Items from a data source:
════════════════

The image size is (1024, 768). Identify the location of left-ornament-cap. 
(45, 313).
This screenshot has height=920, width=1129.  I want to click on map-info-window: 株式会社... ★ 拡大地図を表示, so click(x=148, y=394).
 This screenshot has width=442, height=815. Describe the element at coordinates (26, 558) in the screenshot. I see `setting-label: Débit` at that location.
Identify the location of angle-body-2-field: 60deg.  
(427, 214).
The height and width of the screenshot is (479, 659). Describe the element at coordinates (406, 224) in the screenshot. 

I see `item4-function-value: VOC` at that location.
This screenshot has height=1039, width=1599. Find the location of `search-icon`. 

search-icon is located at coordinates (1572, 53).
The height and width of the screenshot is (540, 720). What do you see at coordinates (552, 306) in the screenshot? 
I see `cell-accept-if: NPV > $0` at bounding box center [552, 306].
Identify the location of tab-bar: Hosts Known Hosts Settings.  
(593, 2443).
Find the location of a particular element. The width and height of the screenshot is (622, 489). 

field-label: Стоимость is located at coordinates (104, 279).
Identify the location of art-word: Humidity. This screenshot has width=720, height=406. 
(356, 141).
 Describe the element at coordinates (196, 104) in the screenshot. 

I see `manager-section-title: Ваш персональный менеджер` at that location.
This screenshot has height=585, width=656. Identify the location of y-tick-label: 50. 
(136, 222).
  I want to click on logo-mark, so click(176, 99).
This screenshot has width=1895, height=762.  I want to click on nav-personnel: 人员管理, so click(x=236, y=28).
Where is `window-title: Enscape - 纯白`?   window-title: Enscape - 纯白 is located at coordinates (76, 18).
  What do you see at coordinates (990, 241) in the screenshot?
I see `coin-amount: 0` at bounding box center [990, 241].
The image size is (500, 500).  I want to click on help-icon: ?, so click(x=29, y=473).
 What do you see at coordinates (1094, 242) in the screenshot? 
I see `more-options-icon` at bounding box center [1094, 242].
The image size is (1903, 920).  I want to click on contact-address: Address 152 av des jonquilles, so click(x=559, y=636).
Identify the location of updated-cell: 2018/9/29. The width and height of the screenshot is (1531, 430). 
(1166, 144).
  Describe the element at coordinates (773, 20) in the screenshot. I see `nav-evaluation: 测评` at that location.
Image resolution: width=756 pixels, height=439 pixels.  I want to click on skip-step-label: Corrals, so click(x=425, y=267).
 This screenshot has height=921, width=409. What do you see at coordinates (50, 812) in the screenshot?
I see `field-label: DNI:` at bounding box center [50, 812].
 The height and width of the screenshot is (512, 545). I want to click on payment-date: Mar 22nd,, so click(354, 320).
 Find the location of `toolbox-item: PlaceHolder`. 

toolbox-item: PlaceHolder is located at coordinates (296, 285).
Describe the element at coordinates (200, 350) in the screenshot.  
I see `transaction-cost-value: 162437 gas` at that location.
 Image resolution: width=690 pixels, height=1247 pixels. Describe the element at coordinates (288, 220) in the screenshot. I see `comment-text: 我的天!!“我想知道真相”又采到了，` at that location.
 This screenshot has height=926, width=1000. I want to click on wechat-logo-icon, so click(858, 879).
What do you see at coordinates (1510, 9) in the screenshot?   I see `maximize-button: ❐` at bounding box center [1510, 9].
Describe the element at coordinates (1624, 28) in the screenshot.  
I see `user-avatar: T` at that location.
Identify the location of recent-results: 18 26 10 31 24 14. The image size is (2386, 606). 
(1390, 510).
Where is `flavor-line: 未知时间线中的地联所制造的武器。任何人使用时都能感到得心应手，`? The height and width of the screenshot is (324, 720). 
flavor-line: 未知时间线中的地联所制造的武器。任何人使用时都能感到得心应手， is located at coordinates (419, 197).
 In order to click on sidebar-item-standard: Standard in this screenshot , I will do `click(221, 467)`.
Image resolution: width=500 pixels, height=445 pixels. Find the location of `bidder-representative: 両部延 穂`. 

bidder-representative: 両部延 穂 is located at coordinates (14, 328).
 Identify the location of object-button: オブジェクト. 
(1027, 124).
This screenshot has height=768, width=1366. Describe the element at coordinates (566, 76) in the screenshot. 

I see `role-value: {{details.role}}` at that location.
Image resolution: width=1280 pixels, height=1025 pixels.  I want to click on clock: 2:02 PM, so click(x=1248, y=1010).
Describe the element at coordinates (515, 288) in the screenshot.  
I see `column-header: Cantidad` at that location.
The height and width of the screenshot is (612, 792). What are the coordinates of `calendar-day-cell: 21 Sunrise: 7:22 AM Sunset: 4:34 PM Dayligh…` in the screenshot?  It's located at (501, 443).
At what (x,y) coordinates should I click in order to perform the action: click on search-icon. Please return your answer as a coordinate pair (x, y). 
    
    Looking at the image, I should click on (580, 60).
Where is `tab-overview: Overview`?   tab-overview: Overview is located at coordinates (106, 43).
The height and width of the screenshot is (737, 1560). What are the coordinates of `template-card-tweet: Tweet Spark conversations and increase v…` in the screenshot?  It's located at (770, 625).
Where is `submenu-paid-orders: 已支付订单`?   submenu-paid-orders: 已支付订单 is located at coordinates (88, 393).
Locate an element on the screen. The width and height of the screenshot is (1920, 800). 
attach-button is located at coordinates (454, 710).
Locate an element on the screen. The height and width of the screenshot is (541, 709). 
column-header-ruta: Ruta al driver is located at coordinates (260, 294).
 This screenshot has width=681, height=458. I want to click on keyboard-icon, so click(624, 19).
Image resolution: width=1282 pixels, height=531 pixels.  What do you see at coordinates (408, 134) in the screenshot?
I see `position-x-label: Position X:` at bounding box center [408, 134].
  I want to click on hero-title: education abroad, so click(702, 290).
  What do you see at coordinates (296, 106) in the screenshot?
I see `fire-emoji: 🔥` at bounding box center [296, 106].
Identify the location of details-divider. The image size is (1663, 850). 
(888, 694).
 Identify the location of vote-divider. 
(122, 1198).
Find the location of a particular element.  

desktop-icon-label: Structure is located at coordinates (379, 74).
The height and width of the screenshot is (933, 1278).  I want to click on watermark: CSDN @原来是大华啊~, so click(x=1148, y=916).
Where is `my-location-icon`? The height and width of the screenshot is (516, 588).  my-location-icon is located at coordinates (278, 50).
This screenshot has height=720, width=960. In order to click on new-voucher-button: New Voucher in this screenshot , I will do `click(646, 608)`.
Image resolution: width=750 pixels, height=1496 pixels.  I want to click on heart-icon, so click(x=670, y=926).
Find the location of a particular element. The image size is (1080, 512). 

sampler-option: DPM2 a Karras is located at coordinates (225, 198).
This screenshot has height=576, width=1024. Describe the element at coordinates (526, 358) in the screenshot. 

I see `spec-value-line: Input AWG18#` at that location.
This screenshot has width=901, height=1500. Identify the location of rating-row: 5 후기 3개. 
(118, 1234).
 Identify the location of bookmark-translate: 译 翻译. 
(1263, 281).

════════════════

§ WHAT YOU HAVE TO DO
Copy out every one of these rows word for word.

§ WRITTEN REPLY
The image size is (1024, 768). Identify the location of left-ornament-cap. 
(45, 313).
This screenshot has height=920, width=1129.  I want to click on map-info-window: 株式会社... ★ 拡大地図を表示, so click(x=148, y=394).
 This screenshot has width=442, height=815. Describe the element at coordinates (26, 558) in the screenshot. I see `setting-label: Débit` at that location.
Identify the location of angle-body-2-field: 60deg.  
(427, 214).
The height and width of the screenshot is (479, 659). Describe the element at coordinates (406, 224) in the screenshot. 

I see `item4-function-value: VOC` at that location.
This screenshot has height=1039, width=1599. Find the location of `search-icon`. 

search-icon is located at coordinates (1572, 53).
The height and width of the screenshot is (540, 720). What do you see at coordinates (552, 306) in the screenshot? 
I see `cell-accept-if: NPV > $0` at bounding box center [552, 306].
Identify the location of tab-bar: Hosts Known Hosts Settings.  
(593, 2443).
Find the location of a particular element. The width and height of the screenshot is (622, 489). 

field-label: Стоимость is located at coordinates (104, 279).
Identify the location of art-word: Humidity. This screenshot has width=720, height=406. 
(356, 141).
 Describe the element at coordinates (196, 104) in the screenshot. 

I see `manager-section-title: Ваш персональный менеджер` at that location.
This screenshot has height=585, width=656. Identify the location of y-tick-label: 50. 
(136, 222).
  I want to click on logo-mark, so click(176, 99).
This screenshot has width=1895, height=762.  I want to click on nav-personnel: 人员管理, so click(x=236, y=28).
Where is `window-title: Enscape - 纯白`?   window-title: Enscape - 纯白 is located at coordinates (76, 18).
  What do you see at coordinates (990, 241) in the screenshot?
I see `coin-amount: 0` at bounding box center [990, 241].
The image size is (500, 500).  I want to click on help-icon: ?, so click(x=29, y=473).
 What do you see at coordinates (1094, 242) in the screenshot? 
I see `more-options-icon` at bounding box center [1094, 242].
The image size is (1903, 920).  I want to click on contact-address: Address 152 av des jonquilles, so click(x=559, y=636).
Identify the location of updated-cell: 2018/9/29. The width and height of the screenshot is (1531, 430). 
(1166, 144).
  Describe the element at coordinates (773, 20) in the screenshot. I see `nav-evaluation: 测评` at that location.
Image resolution: width=756 pixels, height=439 pixels.  I want to click on skip-step-label: Corrals, so click(x=425, y=267).
 This screenshot has height=921, width=409. What do you see at coordinates (50, 812) in the screenshot?
I see `field-label: DNI:` at bounding box center [50, 812].
 The height and width of the screenshot is (512, 545). I want to click on payment-date: Mar 22nd,, so click(354, 320).
 Find the location of `toolbox-item: PlaceHolder`. 

toolbox-item: PlaceHolder is located at coordinates (296, 285).
Describe the element at coordinates (200, 350) in the screenshot.  
I see `transaction-cost-value: 162437 gas` at that location.
 Image resolution: width=690 pixels, height=1247 pixels. Describe the element at coordinates (288, 220) in the screenshot. I see `comment-text: 我的天!!“我想知道真相”又采到了，` at that location.
 This screenshot has height=926, width=1000. I want to click on wechat-logo-icon, so click(858, 879).
What do you see at coordinates (1510, 9) in the screenshot?   I see `maximize-button: ❐` at bounding box center [1510, 9].
Describe the element at coordinates (1624, 28) in the screenshot.  
I see `user-avatar: T` at that location.
Identify the location of recent-results: 18 26 10 31 24 14. The image size is (2386, 606). 
(1390, 510).
Where is `flavor-line: 未知时间线中的地联所制造的武器。任何人使用时都能感到得心应手，`? The height and width of the screenshot is (324, 720). 
flavor-line: 未知时间线中的地联所制造的武器。任何人使用时都能感到得心应手， is located at coordinates (419, 197).
 In order to click on sidebar-item-standard: Standard in this screenshot , I will do `click(221, 467)`.
Image resolution: width=500 pixels, height=445 pixels. Find the location of `bidder-representative: 両部延 穂`. 

bidder-representative: 両部延 穂 is located at coordinates (14, 328).
 Identify the location of object-button: オブジェクト. 
(1027, 124).
This screenshot has height=768, width=1366. Describe the element at coordinates (566, 76) in the screenshot. 

I see `role-value: {{details.role}}` at that location.
Image resolution: width=1280 pixels, height=1025 pixels.  I want to click on clock: 2:02 PM, so click(x=1248, y=1010).
Describe the element at coordinates (515, 288) in the screenshot.  
I see `column-header: Cantidad` at that location.
The height and width of the screenshot is (612, 792). What are the coordinates of `calendar-day-cell: 21 Sunrise: 7:22 AM Sunset: 4:34 PM Dayligh…` in the screenshot?  It's located at (501, 443).
At what (x,y) coordinates should I click in order to perform the action: click on search-icon. Please return your answer as a coordinate pair (x, y). 
    
    Looking at the image, I should click on (580, 60).
Where is `tab-overview: Overview`?   tab-overview: Overview is located at coordinates (106, 43).
The height and width of the screenshot is (737, 1560). What are the coordinates of `template-card-tweet: Tweet Spark conversations and increase v…` in the screenshot?  It's located at (770, 625).
Where is `submenu-paid-orders: 已支付订单`?   submenu-paid-orders: 已支付订单 is located at coordinates (88, 393).
Locate an element on the screen. The width and height of the screenshot is (1920, 800). 
attach-button is located at coordinates (454, 710).
Locate an element on the screen. The height and width of the screenshot is (541, 709). 
column-header-ruta: Ruta al driver is located at coordinates (260, 294).
 This screenshot has width=681, height=458. I want to click on keyboard-icon, so click(624, 19).
Image resolution: width=1282 pixels, height=531 pixels.  What do you see at coordinates (408, 134) in the screenshot?
I see `position-x-label: Position X:` at bounding box center [408, 134].
  I want to click on hero-title: education abroad, so click(702, 290).
  What do you see at coordinates (296, 106) in the screenshot?
I see `fire-emoji: 🔥` at bounding box center [296, 106].
Identify the location of details-divider. The image size is (1663, 850). 
(888, 694).
 Identify the location of vote-divider. 
(122, 1198).
Find the location of a particular element.  

desktop-icon-label: Structure is located at coordinates (379, 74).
The height and width of the screenshot is (933, 1278).  I want to click on watermark: CSDN @原来是大华啊~, so click(x=1148, y=916).
Where is `my-location-icon`? The height and width of the screenshot is (516, 588).  my-location-icon is located at coordinates (278, 50).
This screenshot has height=720, width=960. In order to click on new-voucher-button: New Voucher in this screenshot , I will do `click(646, 608)`.
Image resolution: width=750 pixels, height=1496 pixels.  I want to click on heart-icon, so click(x=670, y=926).
Find the location of a particular element. The image size is (1080, 512). 

sampler-option: DPM2 a Karras is located at coordinates (225, 198).
This screenshot has height=576, width=1024. Describe the element at coordinates (526, 358) in the screenshot. 

I see `spec-value-line: Input AWG18#` at that location.
This screenshot has width=901, height=1500. Identify the location of rating-row: 5 후기 3개. 
(118, 1234).
 Identify the location of bookmark-translate: 译 翻译. 
(1263, 281).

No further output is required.